504 loans are primarily for purchasing owner-occupied commercial real estate. An SBA-approved lender provides 50% of the total project cost at market rates, and an SBA-approved community Certified Development Company provides 40% of the project cost at a lower, fixed-rate. The borrower provides the remaining 10% of the project cost. This means lower monthly payments to make the budget more manageable. And because 504 loans are used to finance commercial real estate, terms are typically 25 years.
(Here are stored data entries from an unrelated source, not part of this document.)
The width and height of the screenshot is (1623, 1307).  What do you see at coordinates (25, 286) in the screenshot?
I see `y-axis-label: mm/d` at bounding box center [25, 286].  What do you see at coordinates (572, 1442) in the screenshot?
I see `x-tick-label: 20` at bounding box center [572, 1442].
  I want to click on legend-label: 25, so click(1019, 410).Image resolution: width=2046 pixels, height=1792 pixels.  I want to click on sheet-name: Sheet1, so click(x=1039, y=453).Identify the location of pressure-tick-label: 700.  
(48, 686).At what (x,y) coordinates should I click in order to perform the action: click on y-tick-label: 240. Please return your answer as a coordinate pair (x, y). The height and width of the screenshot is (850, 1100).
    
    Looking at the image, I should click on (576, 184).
The permissible uses for 7(a) loans are much broader than 504 loans, but the terms are not quite as generous. While the 7(a) loan will still be more competitive than market rates, borrowers may need to provide more than 10% down and the loans are generally financed over a shorter period. One exception is where a 7(a) loan is used to finance commercial real estate, in addition to working capital, equipment purchases, etc. As long as the majority of the loan goes towards the purchase of the owner-occupied commercial real estate, a 25-year term is possible.
EIDL Loan Program
An Economic Injury Disaster Loan (EIDL) is a type of working capital loan offered by the SBA that generally comes with very low interest rates. EIDL assistance is intended to help businesses recover from different types of disasters, such as floods or even an economically-devastating pandemic. EIDL assistance may also be used to repay bridge loans or interim financing obtained to maintain operations in the immediate aftermath of the disaster. Private credit sources, including banks, must be used as much as possible to overcome the economic injury as EIDL assistance is available only to small businesses when the SBA determines they are unable to obtain credit elsewhere.
The SBA is a great resource for small businesses seeking capital, whether that business is an existing business or just starting out. The 504 and 7(a) loan programs are the most well-known and popular, and the EIDL loan program is available to businesses suffering from some type of disaster. There are other SBA loan programs available to small businesses, so business owners should research and stay abreast of the particular SBA loan programs that will most benefit their business.